Directions for this task: Your answer should be the lines below from the one with "Task: Click the Save to PDF document icon" to the one with "This screenshot has width=1400, height=845.", both included, given again exactly and with nothing added.

-*-*-

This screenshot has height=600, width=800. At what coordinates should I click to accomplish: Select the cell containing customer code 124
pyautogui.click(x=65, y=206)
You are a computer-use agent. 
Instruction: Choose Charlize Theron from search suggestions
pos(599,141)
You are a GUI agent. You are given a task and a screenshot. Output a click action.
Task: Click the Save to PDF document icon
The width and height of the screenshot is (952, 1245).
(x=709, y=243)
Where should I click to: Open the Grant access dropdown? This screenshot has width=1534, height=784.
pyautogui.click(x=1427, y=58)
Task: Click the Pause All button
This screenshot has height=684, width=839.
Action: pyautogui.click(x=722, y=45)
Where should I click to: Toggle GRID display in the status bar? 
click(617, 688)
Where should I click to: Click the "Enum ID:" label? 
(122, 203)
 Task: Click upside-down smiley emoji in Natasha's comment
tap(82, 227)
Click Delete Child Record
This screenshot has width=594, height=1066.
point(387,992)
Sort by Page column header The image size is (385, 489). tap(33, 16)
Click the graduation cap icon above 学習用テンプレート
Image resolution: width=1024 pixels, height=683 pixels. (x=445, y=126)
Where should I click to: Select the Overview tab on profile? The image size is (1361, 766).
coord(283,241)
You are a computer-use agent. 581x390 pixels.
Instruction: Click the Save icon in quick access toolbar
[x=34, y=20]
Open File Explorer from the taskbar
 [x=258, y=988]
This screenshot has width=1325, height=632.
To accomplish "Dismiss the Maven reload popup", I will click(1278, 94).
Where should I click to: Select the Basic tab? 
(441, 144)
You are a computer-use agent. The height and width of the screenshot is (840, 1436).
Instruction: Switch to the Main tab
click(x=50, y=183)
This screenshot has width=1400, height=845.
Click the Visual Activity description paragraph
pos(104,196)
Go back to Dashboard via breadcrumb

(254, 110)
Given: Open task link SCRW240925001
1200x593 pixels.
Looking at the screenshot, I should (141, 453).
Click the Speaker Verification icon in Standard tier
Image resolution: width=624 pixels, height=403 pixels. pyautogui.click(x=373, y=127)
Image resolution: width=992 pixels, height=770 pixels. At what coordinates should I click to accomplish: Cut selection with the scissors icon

-*-*-

Result for this exercise:
Task: Click the Save to PDF document icon
The width and height of the screenshot is (952, 1245).
(x=709, y=243)
Where should I click to: Open the Grant access dropdown? This screenshot has width=1534, height=784.
pyautogui.click(x=1427, y=58)
Task: Click the Pause All button
This screenshot has height=684, width=839.
Action: pyautogui.click(x=722, y=45)
Where should I click to: Toggle GRID display in the status bar? 
click(617, 688)
Where should I click to: Click the "Enum ID:" label? 
(122, 203)
 Task: Click upside-down smiley emoji in Natasha's comment
tap(82, 227)
Click Delete Child Record
This screenshot has width=594, height=1066.
point(387,992)
Sort by Page column header The image size is (385, 489). tap(33, 16)
Click the graduation cap icon above 学習用テンプレート
Image resolution: width=1024 pixels, height=683 pixels. (x=445, y=126)
Where should I click to: Select the Overview tab on profile? The image size is (1361, 766).
coord(283,241)
You are a computer-use agent. 581x390 pixels.
Instruction: Click the Save icon in quick access toolbar
[x=34, y=20]
Open File Explorer from the taskbar
 [x=258, y=988]
This screenshot has width=1325, height=632.
To accomplish "Dismiss the Maven reload popup", I will click(1278, 94).
Where should I click to: Select the Basic tab? 
(441, 144)
You are a computer-use agent. The height and width of the screenshot is (840, 1436).
Instruction: Switch to the Main tab
click(x=50, y=183)
This screenshot has width=1400, height=845.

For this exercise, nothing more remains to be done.